Some Modern Starters Have to Be Inducted
Most of Buehrle’s case hinges on this point, there has been a sharp decline in the number of starting pitchers inducted by the BBWAA as the game evolves and workloads decrease. Typical “Hall of Fame” criteria like 300 wins and 3000 strikeouts are now much tougher to reach so voters are going to have to shift the standard to meet that change. Since the inductions of Randy Johnson, Pedro Martinez, and John Smoltz in 2015 the BBWAA has only voted in two starting pitchers: Roy Halladay and Mike Mussina. Additionally, if Buehrle doesn’t get inducted, Halladay and Martinez will likely be the only starters born in the 1970s to be inducted into Cooperstown.
That is a sharp decline from previous decades and creates a group of starters from that era who all have similar cases to Buehrle. This helps the case for fellow candidate Andy Pettitte and is the same reason it was wrong for Hudson to fall off the ballot after just two years. That trio represents an interesting tier of very borderline candidates who were among the best pitchers of the 2000s and more of them will join the ballot over the next several years. If none of these players are inducted it will become very difficult for any current or future starting pitcher to get enshrined. Since starters obviously have to be inducted, voters will have to change how they evaluate starters to give guys like Buehrle a fair chance.
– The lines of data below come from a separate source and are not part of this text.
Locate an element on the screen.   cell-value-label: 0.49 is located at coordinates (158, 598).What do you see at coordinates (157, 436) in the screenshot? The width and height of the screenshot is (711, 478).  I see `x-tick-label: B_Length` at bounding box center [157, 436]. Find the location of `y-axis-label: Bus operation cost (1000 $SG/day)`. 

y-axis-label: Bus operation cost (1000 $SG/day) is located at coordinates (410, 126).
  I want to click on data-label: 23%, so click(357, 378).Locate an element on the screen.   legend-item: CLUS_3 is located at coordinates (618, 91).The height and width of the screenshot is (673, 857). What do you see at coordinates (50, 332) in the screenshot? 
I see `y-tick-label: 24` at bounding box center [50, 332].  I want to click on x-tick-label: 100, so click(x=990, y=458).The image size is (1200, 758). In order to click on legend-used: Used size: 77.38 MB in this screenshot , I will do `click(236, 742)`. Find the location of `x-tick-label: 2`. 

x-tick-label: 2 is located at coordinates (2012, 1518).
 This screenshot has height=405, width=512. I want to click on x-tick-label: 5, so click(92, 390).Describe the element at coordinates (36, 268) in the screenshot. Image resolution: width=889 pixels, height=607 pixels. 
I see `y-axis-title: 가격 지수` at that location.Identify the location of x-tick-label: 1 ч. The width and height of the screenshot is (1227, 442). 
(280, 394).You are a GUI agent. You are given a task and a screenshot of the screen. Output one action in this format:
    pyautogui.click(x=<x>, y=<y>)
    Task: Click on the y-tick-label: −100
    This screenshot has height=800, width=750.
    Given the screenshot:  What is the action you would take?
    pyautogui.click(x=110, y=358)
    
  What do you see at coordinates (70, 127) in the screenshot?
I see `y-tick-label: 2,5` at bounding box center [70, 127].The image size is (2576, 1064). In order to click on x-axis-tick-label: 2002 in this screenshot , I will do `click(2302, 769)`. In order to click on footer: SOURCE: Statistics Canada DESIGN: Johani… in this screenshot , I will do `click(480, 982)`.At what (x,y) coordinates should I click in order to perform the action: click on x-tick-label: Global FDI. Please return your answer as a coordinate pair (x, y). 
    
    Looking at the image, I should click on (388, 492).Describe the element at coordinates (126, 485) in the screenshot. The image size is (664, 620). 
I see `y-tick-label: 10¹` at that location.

While Mark Buehrle is by no means an all-time great starting pitcher, he has a legitimate case for being a Hall of Famer and is certainly better than the 7.4% he is tracking so far. Like Hudson and Pettitte, he deserves a full ten years on the ballot to be considered for enshrinement. If Buehrle and his peers aren’t inducted, the proportion of Hall of Fame starting pitchers will continue to decline sharply.